Un enfant différent reste un enfant
Daria, 12 ans, est présentement en classe spécialisée à François-Perrot à Pincourt. Parmi ses défis, elle éprouve des difficultés dans des lieux agglomérés, face au bruit, ainsi qu'au changement de sa routine. L'alimentation et le sommeil peuvent également être difficiles. Elle présente une rigidité envers certains modèles de vêtements et au changement de saison, ce qui peut rendre ces périodes un peu plus compliquées pour elle.
Cela ne l’empêche pas de se passionner pour le dessin, le bricolage, lire des bandes dessinées, les peluches et pour les personnages japonais Sanrio. Selon sa mère, elle est plutôt introvertie. Elle passe actuellement beaucoup de temps dans sa chambre, et il est difficile de la faire sortir. Comme toutes les filles de son âge, elle commence à s'intéresser aux cosmétiques : baumes à lèvres et parfum.
Avec cette description de sa fille, elle désire faire comprendre aux parents qui ont comme elle un ou de ces enfants uniques, qu’il est important de ne pas oublier de leur laisser de l’espace et la possibilité de vivre leur enfance comme n’importe quel autre enfant. Au final, ils demeurent des enfants avant tout.
Décrocher pour continuer à soutenir ses enfants
Après toutes ces années de sacrifices et d’investissement de soi , Mme Morari est parvenue à comprendre que pour le bien de sa famille elle devait « recharger ses batteries » en prenant du temps pour elle. « On devient presque nous aussi des autistes. On est tellement encadré dans ce plan d’intervention, on veut tellement suivre cette routine, parfois rigide pour nos enfants » , explique-t’elle.
Elle a dû se questionner sur son identité autre que celle de « maman ». Elle a ainsi débuté un AEC en ligne en administration et bureautique pour sortir de sa bulle et se dédier du temps. Cela lui a fait tant de bien qu’elle a recommencé tranquillement à se remettre à travailler. « On peut énormément aimer nos enfants, mais si on se met de côté pour une longue période, notre corps nous parle , notre état émotionnel nous parle. »
De plus, elle invite les parents à rapidement chercher de l'aide pour eux pour s'assurer d'être en bonne santé physique et mentale pour rester une bonne ressource pour son enfant, et cela elle aurait aimé le faire bien avant.
Un système à revoir
Mirela nous explique que dès qu’un enfant entre à l’école, vers six ans , l’accès aux services d’aide public ne sont plus accessibles. Elle indique qu’elle a eu beaucoup de chance de recevoir un soutien financier de sa famille, de son mari qui a travaillé très fort et qui ont eu un bon entourage.
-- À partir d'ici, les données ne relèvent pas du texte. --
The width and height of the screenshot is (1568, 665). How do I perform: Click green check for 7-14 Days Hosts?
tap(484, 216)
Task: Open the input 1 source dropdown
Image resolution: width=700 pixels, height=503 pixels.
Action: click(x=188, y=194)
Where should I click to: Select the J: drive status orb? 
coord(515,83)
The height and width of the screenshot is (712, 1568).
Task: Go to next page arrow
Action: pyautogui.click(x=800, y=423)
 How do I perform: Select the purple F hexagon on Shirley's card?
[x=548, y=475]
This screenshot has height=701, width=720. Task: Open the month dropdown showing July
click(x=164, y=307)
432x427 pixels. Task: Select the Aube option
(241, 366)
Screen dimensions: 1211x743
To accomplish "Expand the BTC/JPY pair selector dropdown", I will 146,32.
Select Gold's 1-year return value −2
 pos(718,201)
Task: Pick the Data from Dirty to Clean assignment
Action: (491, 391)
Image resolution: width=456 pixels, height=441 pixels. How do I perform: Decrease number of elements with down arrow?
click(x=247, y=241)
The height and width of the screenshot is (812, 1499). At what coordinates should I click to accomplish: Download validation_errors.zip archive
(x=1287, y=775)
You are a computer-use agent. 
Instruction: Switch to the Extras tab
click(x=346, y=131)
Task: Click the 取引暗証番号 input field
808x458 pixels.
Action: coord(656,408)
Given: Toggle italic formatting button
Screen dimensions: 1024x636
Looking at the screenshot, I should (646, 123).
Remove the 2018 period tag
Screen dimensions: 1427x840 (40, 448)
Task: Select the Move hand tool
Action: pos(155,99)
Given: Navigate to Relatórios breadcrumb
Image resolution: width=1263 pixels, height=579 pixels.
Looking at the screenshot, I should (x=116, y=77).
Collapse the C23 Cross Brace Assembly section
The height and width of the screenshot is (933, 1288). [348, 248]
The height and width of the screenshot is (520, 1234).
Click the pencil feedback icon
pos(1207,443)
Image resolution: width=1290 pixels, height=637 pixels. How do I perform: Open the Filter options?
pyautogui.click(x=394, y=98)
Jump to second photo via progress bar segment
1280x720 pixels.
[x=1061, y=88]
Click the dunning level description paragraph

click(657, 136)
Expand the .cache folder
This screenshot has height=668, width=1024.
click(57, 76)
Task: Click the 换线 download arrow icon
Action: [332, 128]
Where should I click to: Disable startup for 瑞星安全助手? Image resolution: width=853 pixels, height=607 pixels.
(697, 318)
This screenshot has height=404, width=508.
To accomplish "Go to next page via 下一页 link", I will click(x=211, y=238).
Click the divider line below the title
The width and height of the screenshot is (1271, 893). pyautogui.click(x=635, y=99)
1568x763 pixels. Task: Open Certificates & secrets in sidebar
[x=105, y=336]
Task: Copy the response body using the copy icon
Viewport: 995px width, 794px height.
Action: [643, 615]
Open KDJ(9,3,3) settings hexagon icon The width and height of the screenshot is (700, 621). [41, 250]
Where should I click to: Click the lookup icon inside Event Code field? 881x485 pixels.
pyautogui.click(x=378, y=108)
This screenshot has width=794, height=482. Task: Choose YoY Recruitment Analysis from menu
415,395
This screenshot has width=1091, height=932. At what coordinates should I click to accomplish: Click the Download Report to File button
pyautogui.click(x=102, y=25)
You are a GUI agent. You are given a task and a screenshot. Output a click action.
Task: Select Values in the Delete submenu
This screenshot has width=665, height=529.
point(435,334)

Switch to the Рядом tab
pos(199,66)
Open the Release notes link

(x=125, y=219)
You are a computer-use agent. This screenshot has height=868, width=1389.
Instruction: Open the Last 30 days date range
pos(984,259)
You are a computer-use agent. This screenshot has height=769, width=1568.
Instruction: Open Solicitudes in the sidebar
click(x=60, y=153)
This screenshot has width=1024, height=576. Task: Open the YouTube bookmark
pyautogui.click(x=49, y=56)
Par contre, elle pense à ceux qui n’ont pas ce même réseau : aux familles qui attendent depuis des années un diagnostic ou encore les familles monoparentales qui n’ont pas les moyens de payer des services privées. Pour elle, il faudrait revoir le système qui pourrait se tourner vers le privé pour offrir une chance égale à tous.
Et ayant eu accès à d’autres types de soins en Moldavie, elle se dit que le Canada devrait peut-être ouvrir ses horizons et ses options.
Un bel avenir pour Daria
Mme Morari est heureuse des progrès que sa fille fait autant au niveau de sa rigidité alimentaire où elle accepte parfois de goûter à de nouvelles choses. Ou encore au développement de son langage, ajoutant avec humour qu’enfin elle « pouvait maintenant se chicaner » avec sa fille qui vient plus souvent vers elle en montrant ses émotions.
Bien que par le passé elle s’inquiétait énormément de l’avenir de sa fille, elle est de plus en plus assurée que Daria sera en mesure d’être autonome et de trouver un travail. Certes, il lui faudra un milieu avec une routine fixe, avec peu de gens autour d’elle, mais qui lui donnera la possibilité d’être créative. « Elle va être l’employée idéale qui ne sera jamais en retard! », termine-t'elle en riant.